Ms Coulter's views resurface in a subsequent article she wrote following the revelation that one of the suspects in the 2002 DC area sniper shootings was a Muslim convert. She ridicules attempts that were made to find psychological or other non- Islamic causes for the sniper's violent behaviour. 'He's a Muslim', Ms Coulter implores. 'That's his condition and his diagnosis' (31 October 2002).  In this way, Ms Coulter presents Islam as a disease responsible for the alleged sniper's violence and the violence of countless other 'Muslim' criminals. There is no sense in blaming anything else. Not the US army, where the sniper developed his marksmanship skills, nor his chronic unemployment, nor any mental delusions he might be suffering from. As Mohamed Elmasry, president of the Canadian Islamic Congress put it: 'It should not be strange news to suggest that Muslims are prone to the same psychological conditions as the rest of humanity; that they aren't immune to mental breakdown under stress or, for that matter, to psychopathic and other antisocial tendencies' (4 November 2002).

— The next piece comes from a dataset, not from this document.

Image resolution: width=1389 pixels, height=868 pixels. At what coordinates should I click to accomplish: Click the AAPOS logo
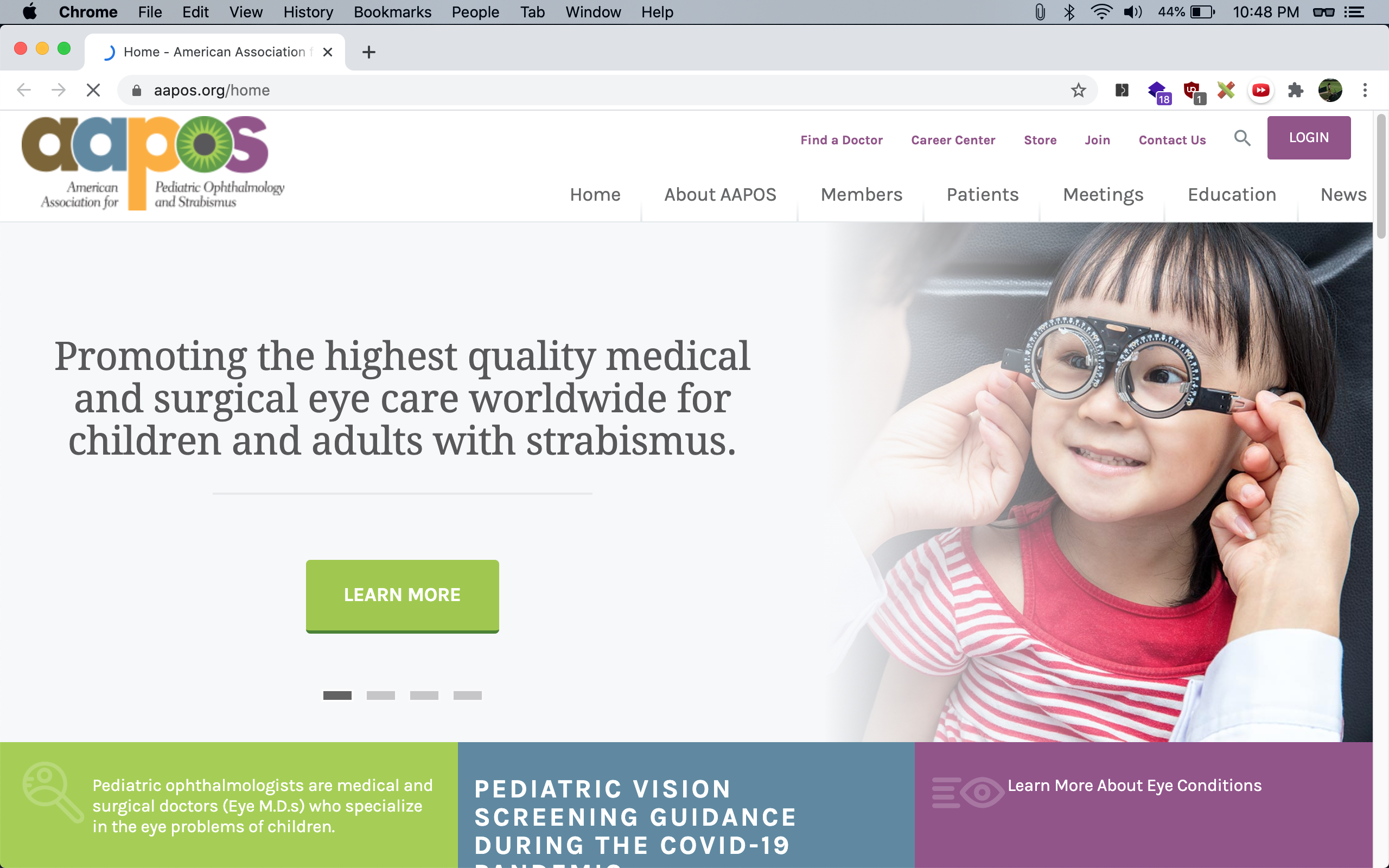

Even where the motives of these criminals have religious elements, why are their actions automatically attributed to Islam rather than to distortions of it? Other popular figures have joined in the attacks. Oriana Fallaci, one of Italy's most renowned journalists who has lectured at such respected institutions as Harvard, Columbia and Yale, published a book shortly after September 11 entitled Rage and Pride (2002). It quickly became a best-seller in Italy and elsewhere in Europe. In it, Ms Fallaci refers to Muslims as the peculiar 'sons of Allah'. She describes them as 'vile creatures' that like to 'urinate on baptisteries' and 'multiply like rats'. Freedom of expression arguments aside, one is left to question whether the publication of such hateful words about Jewish or other vulnerable religious minorities would today be tolerated in the West, let alone render an author a best-seller. Asks one commentator, Reza Ebrahimi (20 June 2002), 'does a cause need a Holocaust to be intellectualized?'

Debasing the holy Qur'an in the Guantanamo Bay as well as in the Abu Gharib prison and recently constructing lampoons on the holy prophet Muhammad (peace be upon him) via caricatured images in the Denise newspaper and their reappearance in other European papers show the same genealogy of hate crime against Muslims which subvert the possibility of interfaith dialogue and a peaceful coexistence. On the other hand, reacting to the hate crime in the form of violence by a quarter of Muslim fanatics is in no way better than the crime itself. It's not a "clash of civilizations" but rather a "clash of ignorance" as Edward Said once said.